Fischer’s piece reminded me of Janet Malcolm’s short book on Gertrude Stein and Alice B. Toklas, Two Lives. Several reviewers made the mistake of thinking Malcolm’s skepticism in the first half of the book meant she disliked Stein’s writing. This is not true. Unlike me, just now, on The New York Times, Malcolm did not generalize, and if you read the whole (short) book, you’ll get to this passage: “No school of Stein ever came into being. But every writer who lingers over Stein’s sentences is apt to feel a little stab of shame over the heedless predictability of his own.” That’s why we read and write, to get to shit like that.
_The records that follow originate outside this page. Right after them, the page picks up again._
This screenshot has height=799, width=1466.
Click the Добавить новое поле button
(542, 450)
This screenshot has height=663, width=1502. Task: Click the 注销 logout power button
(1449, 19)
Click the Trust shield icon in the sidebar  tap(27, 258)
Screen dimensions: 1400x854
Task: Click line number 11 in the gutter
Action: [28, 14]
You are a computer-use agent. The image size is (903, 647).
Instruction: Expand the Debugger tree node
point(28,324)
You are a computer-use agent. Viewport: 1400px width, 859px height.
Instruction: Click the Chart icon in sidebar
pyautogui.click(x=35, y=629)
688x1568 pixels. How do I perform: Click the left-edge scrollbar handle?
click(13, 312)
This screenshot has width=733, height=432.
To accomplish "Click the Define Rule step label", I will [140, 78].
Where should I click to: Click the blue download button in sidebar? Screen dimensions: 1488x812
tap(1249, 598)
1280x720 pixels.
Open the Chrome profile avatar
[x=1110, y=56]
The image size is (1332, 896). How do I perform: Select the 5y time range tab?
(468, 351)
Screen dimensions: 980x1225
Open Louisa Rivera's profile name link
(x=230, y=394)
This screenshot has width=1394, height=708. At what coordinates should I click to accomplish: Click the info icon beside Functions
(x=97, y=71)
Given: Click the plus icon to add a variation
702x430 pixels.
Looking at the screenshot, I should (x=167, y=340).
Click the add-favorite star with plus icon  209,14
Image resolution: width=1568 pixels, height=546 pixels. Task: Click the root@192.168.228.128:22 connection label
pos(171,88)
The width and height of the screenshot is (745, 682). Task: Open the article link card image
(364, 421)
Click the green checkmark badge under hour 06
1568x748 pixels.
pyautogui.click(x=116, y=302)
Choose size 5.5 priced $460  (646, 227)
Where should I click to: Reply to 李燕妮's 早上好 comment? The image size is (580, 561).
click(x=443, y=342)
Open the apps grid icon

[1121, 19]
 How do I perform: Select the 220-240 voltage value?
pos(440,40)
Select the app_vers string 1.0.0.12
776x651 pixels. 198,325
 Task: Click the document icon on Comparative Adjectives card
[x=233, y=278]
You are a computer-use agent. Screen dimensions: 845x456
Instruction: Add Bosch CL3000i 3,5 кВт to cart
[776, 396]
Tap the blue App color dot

Malcolm does, like Fischer, use Stein’s own writing to present the fact that she performed no tasks on her own behalf, as far as the business of staying alive was concerned, and was not particularly bothered by Nazi collaborators, one of whom she called a close friend and helped materially.
You know how much I love early drum and bass—here is the wellspring. Dennis “Dego” McFarlane and Mark “Marc Mac” Clair produced some of the earliest jungle tracks as Tom & Jerry, and then became 4hero. You can hear the single begin a little bit before the jungle aesthetic, as simply fast dance records with breaks. And then things change: tempos get a little hitch in them, the breaks become one particular break, and it becomes the thing that becomes drum and bass. You can download the entire Tom and Jerry discography in MP3 form on the Internet Archive, or go here and get high-res files on the exact same website.
This recent set from daze has been on loop. The base material is “sounds of the rap abyss,” daze says, which does not describe how it moves. The motion goes from UKG to drum & bass over the hour, with a whole layer of hyperpop dementia that is also not hyperpop. And daze is from New York, which I am irrationally happy about.
I do not know who nghiaeptl1p is but her TikTok page is a delight. The videos follow some sort of genre, and maybe even a fetish or two. She is the hero of her own rural martial arts world, where she cooks and protects her grandmother who also sort of antagonizes our artist. At one point she makes her own homemade MMA belt. I am sure there are references I am not getting in these mini-epics. Increasingly an actual star, my favorite class commenter Shabaz Says thinks you’re poor and he’s right.